I'm not able to dive into this today, but I could have something ready for you to look at by Monday. Do you think this would be an acceptable solution?

JostMigenda commented 2 years ago

For those models, where all combinations of valid parameters are valid, do we need a list of combinations at all? Or is model.param sufficient? For Nakazato, yes, let’s try if that works for dealing with valid/invalid combinations. And if the checks of other parameters get too complicated, maybe we just update the error message to explicitly point people towards the respective papers to see what combinations are valid; that may not be as nice for users, but at least it’s actionable (which makes it better than Battleships).

sgriswol commented 2 years ago

I've added some functionality to the Nakazato models on the combination side of things: a user may now request a list of all valid model parameter combinations via the get_param_combinations() class method. The user may also filter this list using valid parameter values IE Nakazato_2013.get_param_combinations(progenitor_mass=30*u.Msun), and may check if a particular combination c is valid using Nakazato_2013.isvalid_param_combo(c). As an aside, this may be useful when addressing the question of autocompletion, as adding arguments to get_param_combinations can help filter down a user's selection of models.

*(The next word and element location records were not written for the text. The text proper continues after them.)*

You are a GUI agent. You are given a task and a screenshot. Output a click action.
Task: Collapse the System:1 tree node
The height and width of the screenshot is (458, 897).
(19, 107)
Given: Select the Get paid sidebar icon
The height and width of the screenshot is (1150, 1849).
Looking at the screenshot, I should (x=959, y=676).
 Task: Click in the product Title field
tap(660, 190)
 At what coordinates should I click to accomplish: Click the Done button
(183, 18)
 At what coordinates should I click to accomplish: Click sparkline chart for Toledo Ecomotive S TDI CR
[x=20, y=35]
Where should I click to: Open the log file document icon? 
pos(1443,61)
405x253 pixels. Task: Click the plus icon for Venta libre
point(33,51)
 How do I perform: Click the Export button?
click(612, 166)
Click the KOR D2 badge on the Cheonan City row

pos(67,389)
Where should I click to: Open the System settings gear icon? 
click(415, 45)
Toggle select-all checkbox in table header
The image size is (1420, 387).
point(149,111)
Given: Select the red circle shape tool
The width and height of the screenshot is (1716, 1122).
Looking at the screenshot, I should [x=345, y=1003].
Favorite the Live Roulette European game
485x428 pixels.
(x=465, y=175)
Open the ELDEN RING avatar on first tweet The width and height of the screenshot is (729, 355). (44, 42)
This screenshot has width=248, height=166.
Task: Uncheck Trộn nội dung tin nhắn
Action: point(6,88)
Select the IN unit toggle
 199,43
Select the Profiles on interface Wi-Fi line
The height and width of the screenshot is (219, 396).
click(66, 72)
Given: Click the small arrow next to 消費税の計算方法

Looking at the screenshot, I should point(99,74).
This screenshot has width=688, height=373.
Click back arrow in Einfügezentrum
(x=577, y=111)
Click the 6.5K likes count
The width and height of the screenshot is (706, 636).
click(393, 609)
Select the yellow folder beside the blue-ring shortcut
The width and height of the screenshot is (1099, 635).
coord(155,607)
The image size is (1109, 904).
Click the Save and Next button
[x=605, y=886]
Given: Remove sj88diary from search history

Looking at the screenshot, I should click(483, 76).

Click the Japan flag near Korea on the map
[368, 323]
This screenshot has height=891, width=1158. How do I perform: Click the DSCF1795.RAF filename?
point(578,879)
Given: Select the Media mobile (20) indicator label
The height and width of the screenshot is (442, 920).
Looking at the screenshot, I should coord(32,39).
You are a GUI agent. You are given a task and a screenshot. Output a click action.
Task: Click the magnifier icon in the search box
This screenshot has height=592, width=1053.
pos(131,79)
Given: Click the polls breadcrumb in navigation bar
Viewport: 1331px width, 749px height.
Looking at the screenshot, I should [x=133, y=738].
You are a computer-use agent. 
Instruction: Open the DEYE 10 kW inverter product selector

>>> Nakazato_2013.get_param_combinations(progenitor_mass=30*u.Msun)
>>> Nakazato_2013.get_param_combinations(progenitor_mass=30*u.Msun, eos='shen')  # Params must be kwargs, so order doesn't matter
>>> Nakazato_2013.get_param_combinations(progenitor_mass=30*u.Msun, eos='shen', revival_time=0*u.ms)

The models.registry module has been expanded with functions to retrieve the list of valid combinations in a model-independent way (assuming the presence of the above class members/methods), and some of the error checks have been streamlined.

JostMigenda commented 3 months ago

Issue #225 has a comment on that initialiser; the rest of this issue is done, so we can close this.